Segment Start: Data excerpts

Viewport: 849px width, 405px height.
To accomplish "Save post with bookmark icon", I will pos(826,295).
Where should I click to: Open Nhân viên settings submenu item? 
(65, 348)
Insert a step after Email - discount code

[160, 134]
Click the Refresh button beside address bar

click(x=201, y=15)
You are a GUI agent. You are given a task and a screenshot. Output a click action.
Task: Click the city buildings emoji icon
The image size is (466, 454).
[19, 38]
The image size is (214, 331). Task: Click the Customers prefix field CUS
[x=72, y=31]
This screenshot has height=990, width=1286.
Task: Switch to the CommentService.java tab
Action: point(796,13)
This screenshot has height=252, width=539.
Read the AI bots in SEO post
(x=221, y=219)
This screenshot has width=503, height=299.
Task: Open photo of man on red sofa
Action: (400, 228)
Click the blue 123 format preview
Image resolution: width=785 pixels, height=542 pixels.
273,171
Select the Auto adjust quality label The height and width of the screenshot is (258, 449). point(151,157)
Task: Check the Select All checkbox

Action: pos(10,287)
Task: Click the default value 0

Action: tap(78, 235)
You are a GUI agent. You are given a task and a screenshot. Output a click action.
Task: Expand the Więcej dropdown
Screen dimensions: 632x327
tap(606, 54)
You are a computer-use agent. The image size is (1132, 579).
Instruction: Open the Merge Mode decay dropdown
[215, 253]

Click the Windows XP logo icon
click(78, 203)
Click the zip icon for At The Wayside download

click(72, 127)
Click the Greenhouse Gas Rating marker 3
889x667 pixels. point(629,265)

Segment End: Data excerpts

The full set of records above is to be printed again verbatim.

Viewport: 849px width, 405px height.
To accomplish "Save post with bookmark icon", I will pos(826,295).
Where should I click to: Open Nhân viên settings submenu item? 
(65, 348)
Insert a step after Email - discount code

[160, 134]
Click the Refresh button beside address bar

click(x=201, y=15)
You are a GUI agent. You are given a task and a screenshot. Output a click action.
Task: Click the city buildings emoji icon
The image size is (466, 454).
[19, 38]
The image size is (214, 331). Task: Click the Customers prefix field CUS
[x=72, y=31]
This screenshot has height=990, width=1286.
Task: Switch to the CommentService.java tab
Action: point(796,13)
This screenshot has height=252, width=539.
Read the AI bots in SEO post
(x=221, y=219)
This screenshot has width=503, height=299.
Task: Open photo of man on red sofa
Action: (400, 228)
Click the blue 123 format preview
Image resolution: width=785 pixels, height=542 pixels.
273,171
Select the Auto adjust quality label The height and width of the screenshot is (258, 449). point(151,157)
Task: Check the Select All checkbox

Action: pos(10,287)
Task: Click the default value 0

Action: tap(78, 235)
You are a GUI agent. You are given a task and a screenshot. Output a click action.
Task: Expand the Więcej dropdown
Screen dimensions: 632x327
tap(606, 54)
You are a computer-use agent. The image size is (1132, 579).
Instruction: Open the Merge Mode decay dropdown
[215, 253]

Click the Windows XP logo icon
click(78, 203)
Click the zip icon for At The Wayside download

click(72, 127)
Click the Greenhouse Gas Rating marker 3
889x667 pixels. point(629,265)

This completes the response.